**Working data:**

╔══

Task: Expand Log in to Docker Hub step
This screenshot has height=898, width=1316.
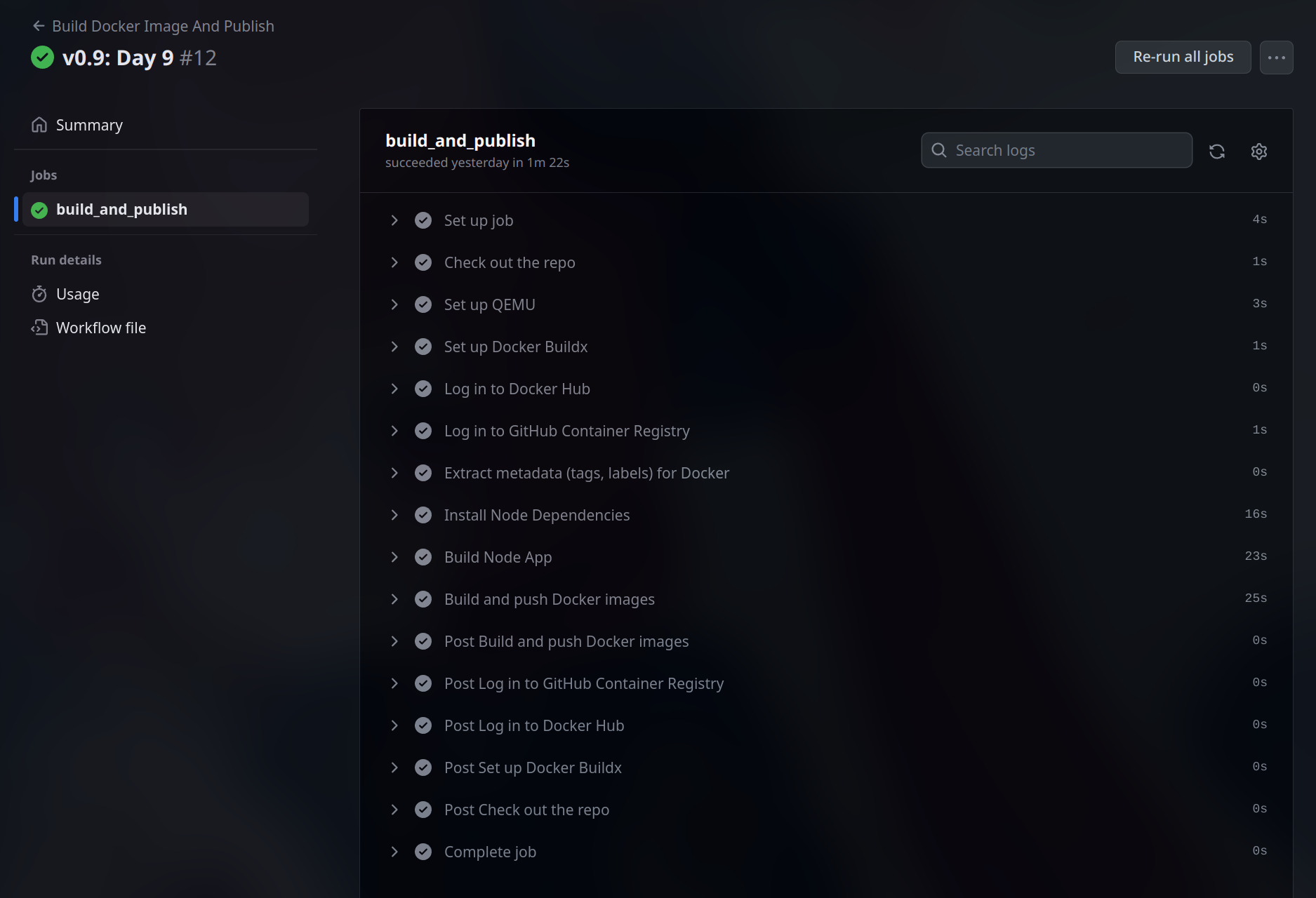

╚══
╔══

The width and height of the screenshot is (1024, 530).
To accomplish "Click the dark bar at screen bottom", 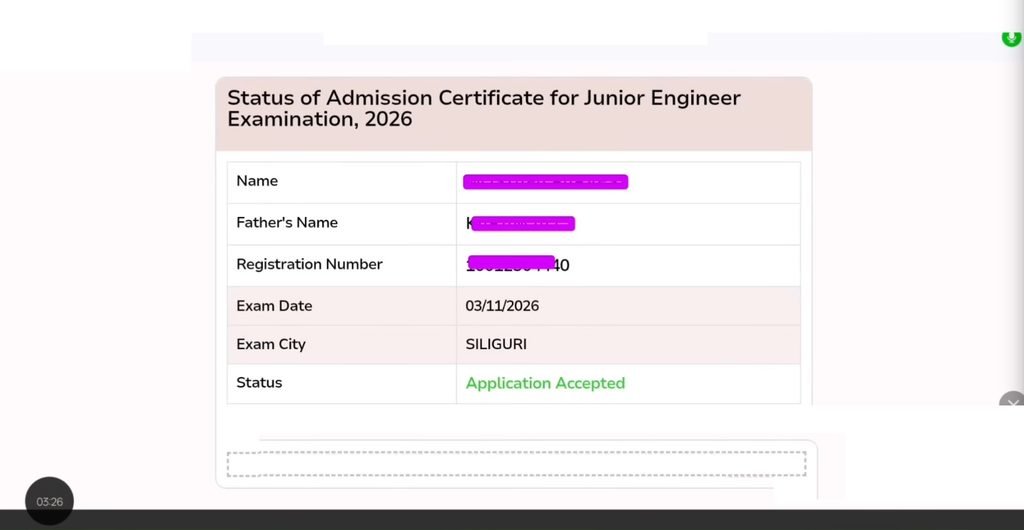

╚══
╔══

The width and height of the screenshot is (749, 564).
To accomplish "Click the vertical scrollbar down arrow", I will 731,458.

╚══

**To do:** Using the records above, copy word for word the line with "Task: Expand Log in to Docker Hub step", the line with "This screenshot has height=898, width=1316.", and every line between them.

**Finished task:**
Task: Expand Log in to Docker Hub step
This screenshot has height=898, width=1316.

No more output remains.